- [TRY IT]: Pick up the critique of Wilber's claim that mystical practice is a science and continue it from the point where it stops.

- [TEXT]:
· · · ·

The next point has to do with Wilber's elevation of the mystical practice to science. Of all transcendentalists he knows science. I do take his meaning and does an honorable job. A creative job even. Injunction, yes. But verification by the Sangha? No, absolutely no! On one hand he points out that practitioners verify the findings, but he also says that answers which don't accord with the views of the Sangha are culled out. Well, consensus is pretty easy this way. Einstein could never have come up or out with his theory is such a system, because his views would have contradicted by the prevailing view. A poor Zen adept who arrives at a different Reality gets punched; of course, he is going to agree to the consensus. Furthermore, the meditators are heavily bombarded by sacred texts whose validity they are supposed to experience. Of course, they will do so. I suggest the following truly independent test: take 100 intelligent ego-staged persons and have them meditate for 3 years. OK, they can be given injunction on how to concentrate on breath, candle, and mantra, whatever. Check them 3 years later and collect their thoughts. If they reproduce Hegel, Aurobindo, Nagarjuna, if they even say that the Absolute is neti neti, or “one taste”, Wilber's point is proven. Without such a confirmation, it is questionable. His statement that different traditions have come up with similar deep structure is only partly proof. (Different traditions have also thought the earth was flat). But most Eastern traditions have direct lineage to a single common philosophy even if independent Western traditions, admittedly don't. But even he has to shoehorn Plotinus, Eckhart, and Hegel to totally conform to the perennial philosophy. Besides, as I have pointed out, these thinkers have not arrived at their view via the meditative technique advocated by Wilber as the way to grasping Reality. As an aside, his selective quotes form the New Testament and Paul are really poor and totally taken out of context.

· · · ·

- [DATA PROVIDED]:

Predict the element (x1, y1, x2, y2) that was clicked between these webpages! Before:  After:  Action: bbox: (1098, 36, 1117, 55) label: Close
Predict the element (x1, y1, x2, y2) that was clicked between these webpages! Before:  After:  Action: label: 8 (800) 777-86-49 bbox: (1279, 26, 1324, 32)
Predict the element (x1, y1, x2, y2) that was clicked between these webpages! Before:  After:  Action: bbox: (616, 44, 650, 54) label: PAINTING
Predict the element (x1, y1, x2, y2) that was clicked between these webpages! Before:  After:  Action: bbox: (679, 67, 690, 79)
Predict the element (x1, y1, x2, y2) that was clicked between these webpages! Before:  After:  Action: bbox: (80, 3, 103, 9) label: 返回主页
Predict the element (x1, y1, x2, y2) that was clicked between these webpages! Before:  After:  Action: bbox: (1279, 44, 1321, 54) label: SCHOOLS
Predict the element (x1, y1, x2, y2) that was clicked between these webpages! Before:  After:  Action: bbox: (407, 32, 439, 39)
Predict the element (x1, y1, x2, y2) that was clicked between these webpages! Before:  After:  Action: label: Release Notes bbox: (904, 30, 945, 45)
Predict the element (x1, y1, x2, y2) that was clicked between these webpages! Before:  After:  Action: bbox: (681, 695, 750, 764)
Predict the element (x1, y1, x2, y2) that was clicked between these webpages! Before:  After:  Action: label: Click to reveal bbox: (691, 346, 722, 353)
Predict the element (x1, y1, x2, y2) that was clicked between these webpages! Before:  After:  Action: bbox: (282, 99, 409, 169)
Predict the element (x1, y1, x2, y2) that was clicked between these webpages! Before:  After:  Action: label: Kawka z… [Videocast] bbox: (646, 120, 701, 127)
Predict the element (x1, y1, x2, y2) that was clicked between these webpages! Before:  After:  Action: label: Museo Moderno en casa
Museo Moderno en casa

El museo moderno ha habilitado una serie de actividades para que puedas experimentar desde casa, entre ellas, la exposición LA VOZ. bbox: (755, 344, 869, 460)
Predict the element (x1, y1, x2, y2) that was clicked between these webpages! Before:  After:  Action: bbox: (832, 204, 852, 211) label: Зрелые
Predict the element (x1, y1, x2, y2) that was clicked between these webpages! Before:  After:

· · · ·

- [SOLVED PROBLEM]:
But let us now grant all that Wilber is saying. A novice takes the injunction, goes through the practice, and experiences Reality, can understand that Brahman is all, and all is Brahman, Nirvana is Samsara and vice versa, and that he is one with God and he is God, and there is no seer and seen, they are the same. What would this mean? To give an odious but apt analogy, assume we give the following injunction to a group of participants: drink 2 quarts of alcohol. Later collect the experience. The participants all see pink elephants. Does this mean that there are pink elephants? Of course not, this merely means that when human beings drink alcohol, they experience pink elephants. Their experience is reproducible, verifiable, and is real. But pink elephants are not. Similarly, most hash users have similar experience; the world has opened up, they can see and understand everything, they are omnipotent. But these are merely experiences.

In other words, experience and a level of consciousness is not the same as truth about Reality. The experience that one is God, and consciousness that all is one does not make it so. The same way as one can not arrive at ontological facts by rational means, one cannot arrive at ontological facts by spiritual means, however attractive that would be to Wilber and his followers. One cannot become one with God by thinking or meditating his way into it, one can only have the experience of being so. Maybe that is all there is, like beauty and truth, and all we need to know. It is noble, beautiful, elevating, but ain't necessarily so. To belabor this point, assume there is a Satanic cult. Through its rituals all the members think they are the Devil. (A bit like the Gaunillo's response to Anselm). I don't think they are the Devil. I do not even think there is one, though an objective review of Human History so far would go much farther in supporting that hypothesis than its opposite, that is a God, let alone a Spirit who somehow got unconscious and is working its way out of it through us.